Data to examine |
Content starts

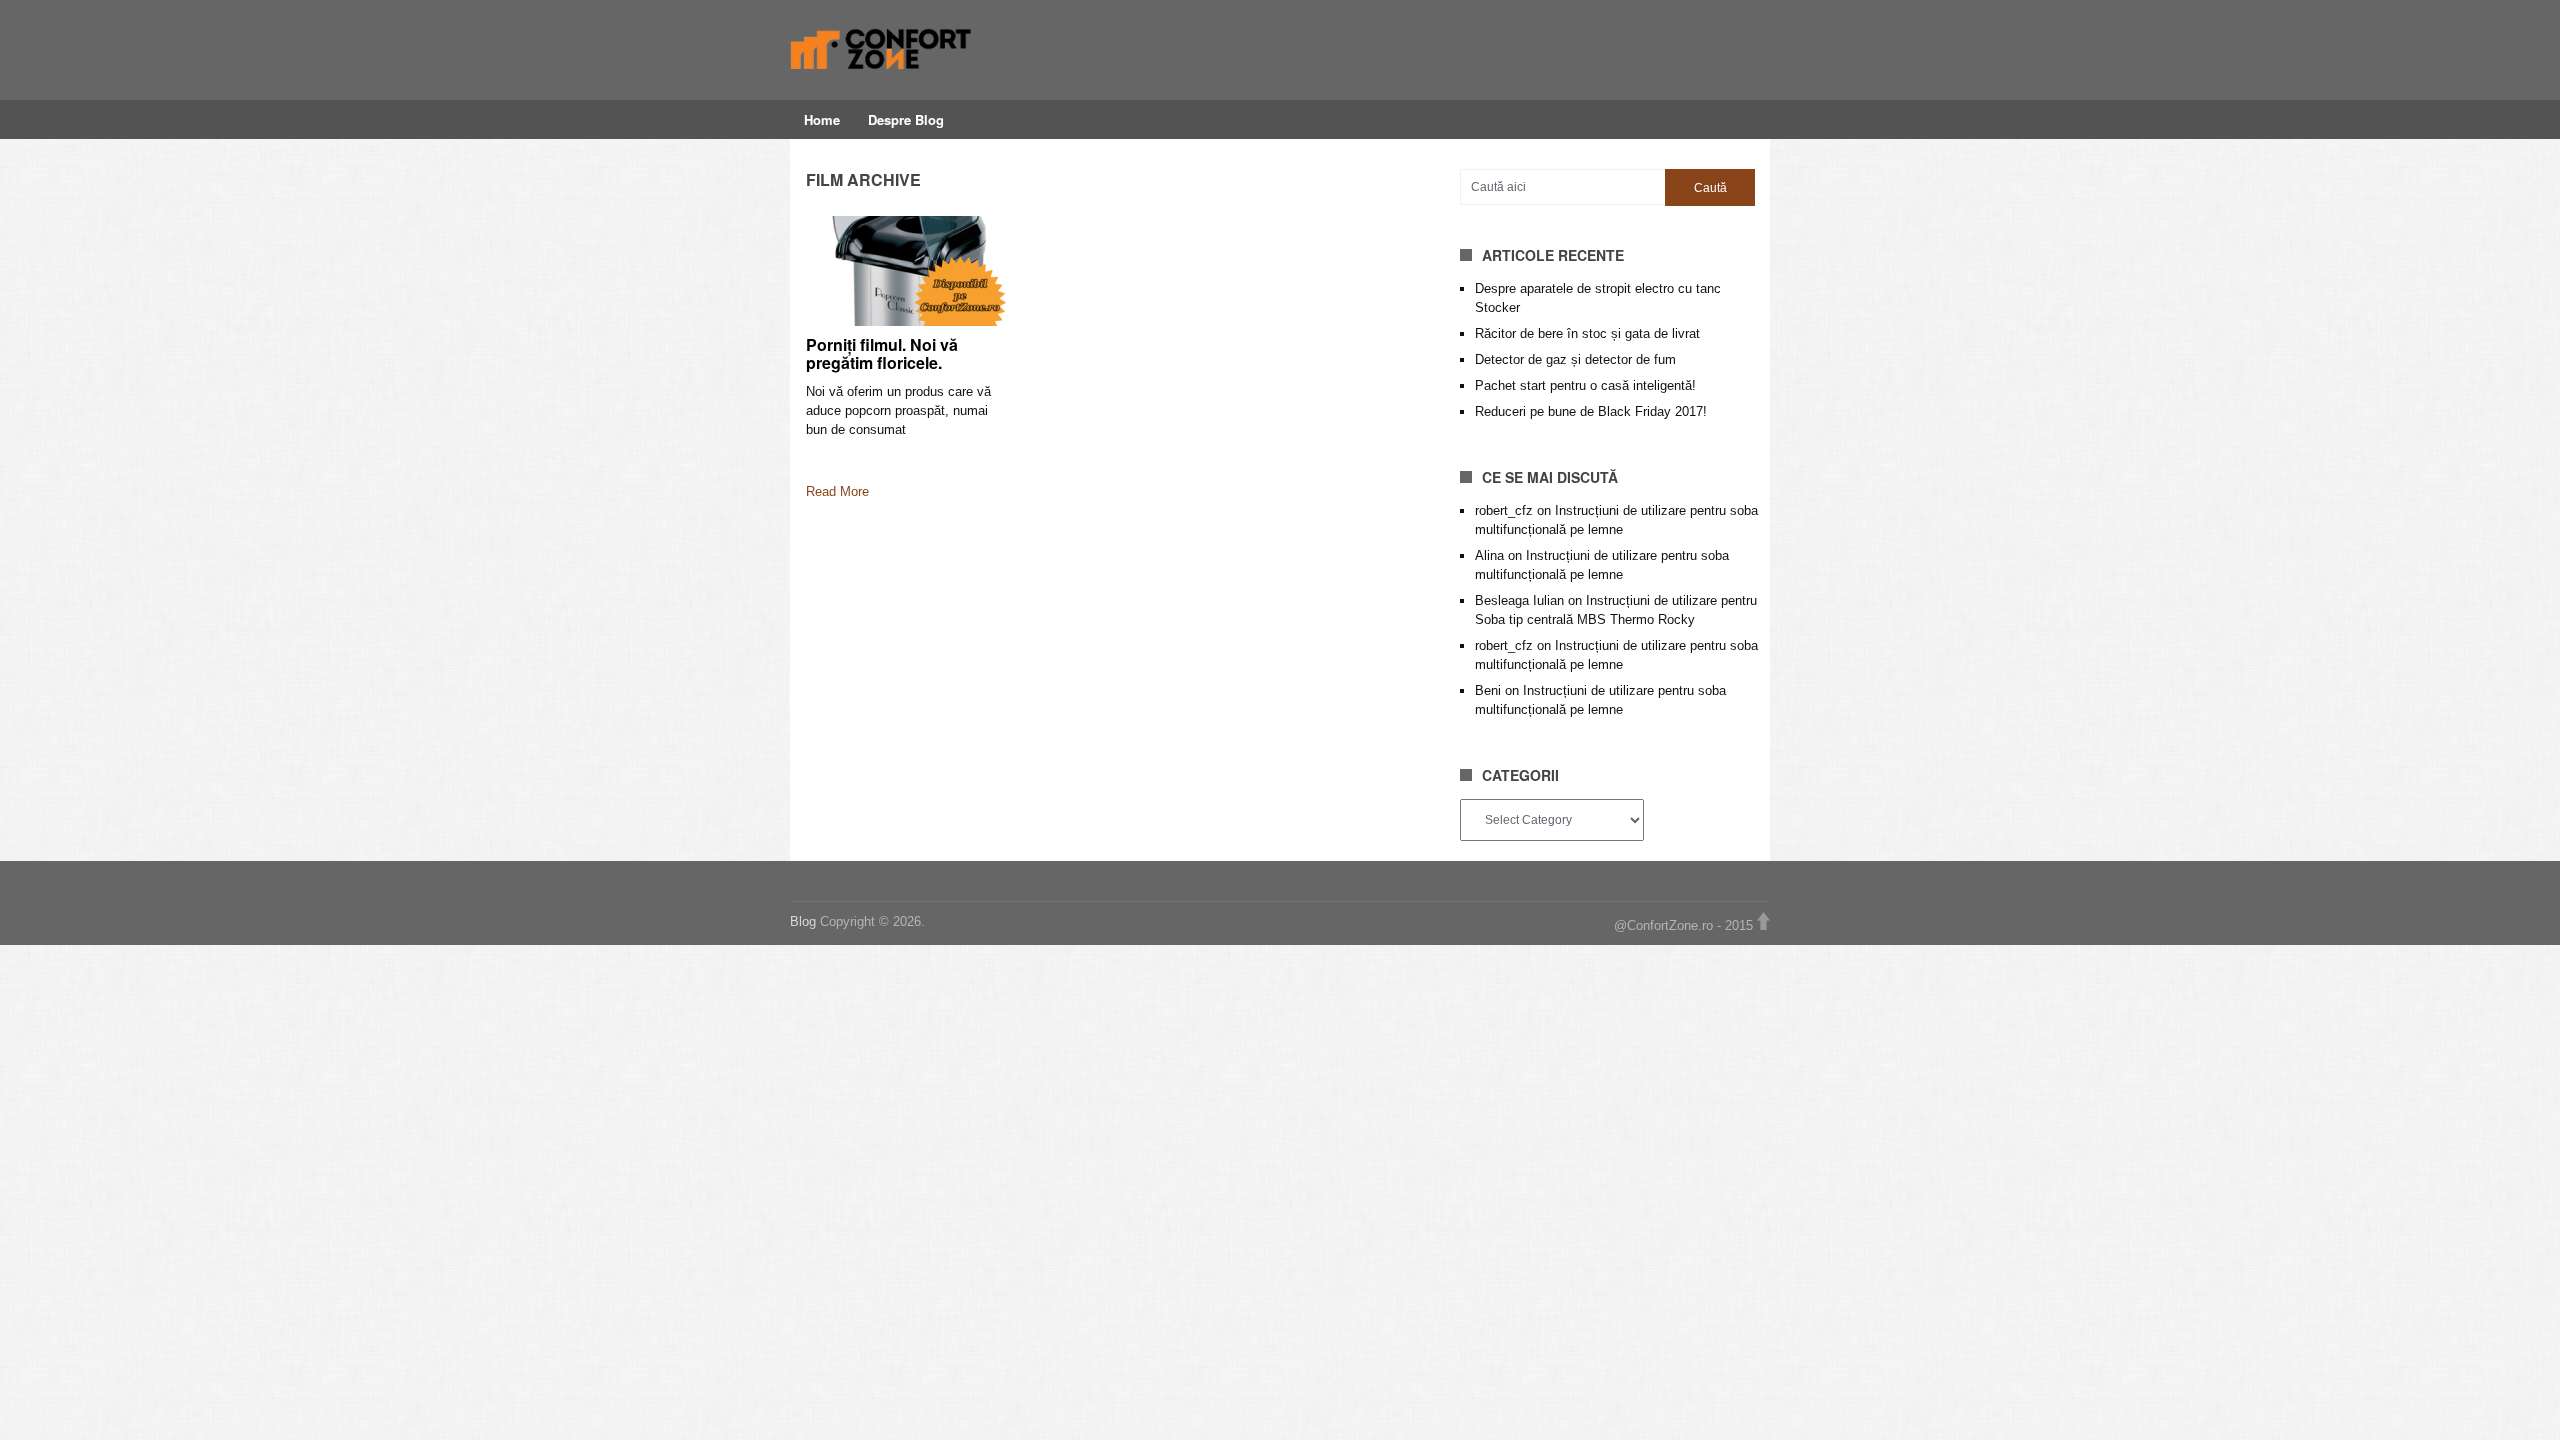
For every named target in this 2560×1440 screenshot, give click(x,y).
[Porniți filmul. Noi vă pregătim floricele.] (906, 271)
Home (822, 119)
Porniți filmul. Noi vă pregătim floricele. (882, 353)
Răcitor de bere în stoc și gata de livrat (1587, 333)
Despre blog (906, 119)
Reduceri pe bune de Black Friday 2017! (1591, 411)
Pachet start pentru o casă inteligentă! (1585, 385)
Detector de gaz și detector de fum (1575, 359)
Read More (837, 491)
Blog (805, 921)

Content ends

Problem requirements |
Once the pictures are set aside, transcribe the remaining lines above exactly.

Result of the task |
For every named target in this 2560×1440 screenshot, give click(x,y).
[Porniți filmul. Noi vă pregătim floricele.] (906, 271)
Home (822, 119)
Porniți filmul. Noi vă pregătim floricele. (882, 353)
Răcitor de bere în stoc și gata de livrat (1587, 333)
Despre blog (906, 119)
Reduceri pe bune de Black Friday 2017! (1591, 411)
Pachet start pentru o casă inteligentă! (1585, 385)
Detector de gaz și detector de fum (1575, 359)
Read More (837, 491)
Blog (805, 921)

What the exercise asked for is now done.